Avrebbe voluto essere ricordato come un artista. Ma quanti gelati pretendono di essere ricordati per il gusto che credono di possedere?
Charles Manson prima di essere un mostro era un fallito, capace di far leva sul vuoto delle menti di giovani ragazze per soggiogarle. È quello che accade oggi con il gelato semi industriale. Parvenza di gusto, parvenza d’arte.
Charles Manson era un mediocre cantautore sociopatico. Il carisma era la sua forza, simile al marketing odierno, in grado di trasformarlo in un vero e proprio Messia per decine di giovani perdute in cerca di un’alternativa al tedio delle loro vite.

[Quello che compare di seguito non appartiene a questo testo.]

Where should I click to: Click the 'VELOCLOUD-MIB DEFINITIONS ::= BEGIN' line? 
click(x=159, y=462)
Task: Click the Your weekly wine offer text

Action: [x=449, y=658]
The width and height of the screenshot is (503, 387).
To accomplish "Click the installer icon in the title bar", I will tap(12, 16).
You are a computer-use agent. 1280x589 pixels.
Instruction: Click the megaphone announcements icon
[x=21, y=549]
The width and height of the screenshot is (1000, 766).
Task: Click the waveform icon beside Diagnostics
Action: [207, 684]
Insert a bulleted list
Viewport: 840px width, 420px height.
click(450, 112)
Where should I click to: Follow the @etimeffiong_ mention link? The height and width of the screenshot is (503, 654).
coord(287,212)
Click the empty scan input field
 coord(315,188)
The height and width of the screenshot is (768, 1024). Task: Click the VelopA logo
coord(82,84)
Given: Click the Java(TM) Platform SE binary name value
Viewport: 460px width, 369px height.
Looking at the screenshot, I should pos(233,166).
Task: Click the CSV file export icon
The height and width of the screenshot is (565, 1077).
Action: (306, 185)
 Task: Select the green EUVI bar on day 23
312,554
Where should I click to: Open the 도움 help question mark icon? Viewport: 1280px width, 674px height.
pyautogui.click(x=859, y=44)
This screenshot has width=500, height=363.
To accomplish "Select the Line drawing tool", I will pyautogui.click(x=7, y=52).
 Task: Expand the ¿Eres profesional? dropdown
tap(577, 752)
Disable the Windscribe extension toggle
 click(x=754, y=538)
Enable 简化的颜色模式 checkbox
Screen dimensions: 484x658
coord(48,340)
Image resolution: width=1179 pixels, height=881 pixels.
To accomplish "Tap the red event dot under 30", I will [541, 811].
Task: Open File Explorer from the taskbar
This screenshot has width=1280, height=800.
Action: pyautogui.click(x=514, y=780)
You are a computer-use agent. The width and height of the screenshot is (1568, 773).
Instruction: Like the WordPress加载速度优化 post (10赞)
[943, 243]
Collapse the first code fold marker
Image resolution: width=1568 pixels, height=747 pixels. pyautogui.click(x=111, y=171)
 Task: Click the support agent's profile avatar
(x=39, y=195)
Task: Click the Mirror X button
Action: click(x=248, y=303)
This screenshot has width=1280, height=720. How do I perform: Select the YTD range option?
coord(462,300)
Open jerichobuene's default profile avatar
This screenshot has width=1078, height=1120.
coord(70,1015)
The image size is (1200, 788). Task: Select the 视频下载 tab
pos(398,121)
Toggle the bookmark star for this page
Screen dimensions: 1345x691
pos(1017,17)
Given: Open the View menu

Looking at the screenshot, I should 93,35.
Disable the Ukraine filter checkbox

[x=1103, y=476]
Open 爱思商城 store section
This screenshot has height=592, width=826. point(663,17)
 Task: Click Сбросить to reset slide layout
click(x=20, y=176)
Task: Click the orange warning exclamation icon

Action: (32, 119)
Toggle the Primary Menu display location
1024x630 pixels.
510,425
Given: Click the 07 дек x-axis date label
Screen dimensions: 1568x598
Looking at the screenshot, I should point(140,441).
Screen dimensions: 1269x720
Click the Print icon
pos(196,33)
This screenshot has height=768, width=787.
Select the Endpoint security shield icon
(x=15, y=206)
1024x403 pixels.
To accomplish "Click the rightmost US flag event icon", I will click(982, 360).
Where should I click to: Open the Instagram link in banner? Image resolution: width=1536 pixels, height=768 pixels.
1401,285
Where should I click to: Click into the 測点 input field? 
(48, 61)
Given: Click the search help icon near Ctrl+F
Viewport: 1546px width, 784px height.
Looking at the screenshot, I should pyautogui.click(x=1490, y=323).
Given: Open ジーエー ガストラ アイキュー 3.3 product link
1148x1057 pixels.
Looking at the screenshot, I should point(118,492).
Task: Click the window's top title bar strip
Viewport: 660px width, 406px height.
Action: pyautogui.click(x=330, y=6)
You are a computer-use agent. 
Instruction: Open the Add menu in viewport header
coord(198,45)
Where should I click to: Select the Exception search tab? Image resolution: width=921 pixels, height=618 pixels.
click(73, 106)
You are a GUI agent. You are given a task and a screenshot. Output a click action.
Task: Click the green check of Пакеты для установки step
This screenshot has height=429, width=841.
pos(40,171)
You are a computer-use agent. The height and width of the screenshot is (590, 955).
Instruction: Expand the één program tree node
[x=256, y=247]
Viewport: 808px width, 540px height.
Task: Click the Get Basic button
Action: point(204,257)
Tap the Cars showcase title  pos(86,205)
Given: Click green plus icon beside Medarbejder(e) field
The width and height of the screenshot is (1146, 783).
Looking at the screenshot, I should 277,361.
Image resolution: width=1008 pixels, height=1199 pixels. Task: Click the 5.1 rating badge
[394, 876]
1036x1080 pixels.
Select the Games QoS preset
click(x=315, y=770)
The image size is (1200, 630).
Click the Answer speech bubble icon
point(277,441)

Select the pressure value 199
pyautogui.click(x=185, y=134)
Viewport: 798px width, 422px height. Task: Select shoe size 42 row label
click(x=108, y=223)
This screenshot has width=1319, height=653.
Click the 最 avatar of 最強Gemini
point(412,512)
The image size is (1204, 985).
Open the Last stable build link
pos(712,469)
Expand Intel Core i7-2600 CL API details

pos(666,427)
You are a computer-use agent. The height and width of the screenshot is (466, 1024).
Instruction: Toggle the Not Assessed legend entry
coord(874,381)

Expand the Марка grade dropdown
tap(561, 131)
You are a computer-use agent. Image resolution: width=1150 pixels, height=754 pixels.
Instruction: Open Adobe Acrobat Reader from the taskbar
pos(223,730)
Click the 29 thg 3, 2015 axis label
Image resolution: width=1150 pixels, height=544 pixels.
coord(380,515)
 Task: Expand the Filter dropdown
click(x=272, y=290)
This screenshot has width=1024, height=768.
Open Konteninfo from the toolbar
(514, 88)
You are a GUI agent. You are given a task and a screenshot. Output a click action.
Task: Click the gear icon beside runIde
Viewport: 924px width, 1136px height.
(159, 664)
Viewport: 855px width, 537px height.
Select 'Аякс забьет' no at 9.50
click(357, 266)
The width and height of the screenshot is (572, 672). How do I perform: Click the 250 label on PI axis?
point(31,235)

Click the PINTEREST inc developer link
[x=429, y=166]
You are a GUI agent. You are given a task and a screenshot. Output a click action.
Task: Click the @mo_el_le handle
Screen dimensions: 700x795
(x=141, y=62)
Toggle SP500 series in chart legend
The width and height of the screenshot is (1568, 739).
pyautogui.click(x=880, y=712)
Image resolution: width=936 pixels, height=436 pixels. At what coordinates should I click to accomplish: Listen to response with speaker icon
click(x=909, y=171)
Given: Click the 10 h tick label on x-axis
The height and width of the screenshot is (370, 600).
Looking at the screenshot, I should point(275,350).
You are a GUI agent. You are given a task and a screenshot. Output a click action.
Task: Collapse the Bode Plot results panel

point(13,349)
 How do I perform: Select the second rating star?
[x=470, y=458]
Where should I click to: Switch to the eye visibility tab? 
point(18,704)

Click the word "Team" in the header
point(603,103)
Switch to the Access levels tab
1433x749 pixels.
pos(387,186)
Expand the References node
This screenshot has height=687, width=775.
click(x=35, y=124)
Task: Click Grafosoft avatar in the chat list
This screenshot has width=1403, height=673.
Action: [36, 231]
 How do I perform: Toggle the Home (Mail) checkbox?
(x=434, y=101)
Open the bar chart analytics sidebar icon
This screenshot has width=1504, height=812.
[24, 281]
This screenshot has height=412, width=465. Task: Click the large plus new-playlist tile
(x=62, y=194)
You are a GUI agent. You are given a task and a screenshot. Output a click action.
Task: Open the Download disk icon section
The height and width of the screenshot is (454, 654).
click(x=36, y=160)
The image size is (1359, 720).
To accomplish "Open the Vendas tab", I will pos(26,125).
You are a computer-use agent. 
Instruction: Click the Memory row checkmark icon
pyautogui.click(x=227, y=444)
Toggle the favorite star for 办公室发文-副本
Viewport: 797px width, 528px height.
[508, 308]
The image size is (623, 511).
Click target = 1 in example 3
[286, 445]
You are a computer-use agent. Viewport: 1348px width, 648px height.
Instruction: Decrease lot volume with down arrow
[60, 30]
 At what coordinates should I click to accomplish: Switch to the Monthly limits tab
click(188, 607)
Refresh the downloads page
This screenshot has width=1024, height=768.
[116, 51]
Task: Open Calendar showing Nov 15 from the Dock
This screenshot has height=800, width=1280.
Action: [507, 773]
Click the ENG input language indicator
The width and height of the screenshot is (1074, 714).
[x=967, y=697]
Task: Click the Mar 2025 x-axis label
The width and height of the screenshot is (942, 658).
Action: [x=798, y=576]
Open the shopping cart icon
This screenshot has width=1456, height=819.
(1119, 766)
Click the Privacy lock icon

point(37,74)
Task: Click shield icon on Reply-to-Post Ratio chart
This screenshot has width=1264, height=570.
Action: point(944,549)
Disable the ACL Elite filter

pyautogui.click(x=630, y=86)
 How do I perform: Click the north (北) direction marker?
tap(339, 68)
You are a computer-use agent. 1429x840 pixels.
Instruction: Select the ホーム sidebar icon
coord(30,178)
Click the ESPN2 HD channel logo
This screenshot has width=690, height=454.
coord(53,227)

Così fanno i gelati modaioli, zuccherano le menti deboli per pilotarle all’acquisto pretendendo di finire nell’immaginario collettivo ed essere ricordati. È quanto costruì Manson con le sue adepte, manipolando le loro menti fino a renderle succubi del suo finto potere, trasformandole in mere autrici di efferati omicidi, esecutrici perdute e condannate all’oblìo.
Ma il problema, in ambo i casi, è il vuoto. Le uniche armi in grado di annientare il potere riempitivo del marketing, difendendovi da zuccheri in grado di farvi perdere il giudizio o salvandovi dal Manson di turno pronto ad illudervi in un paradiso che non c’è, è la cultura. Lì, la spazzatura resta spazzatura.
Helter skelter, amici.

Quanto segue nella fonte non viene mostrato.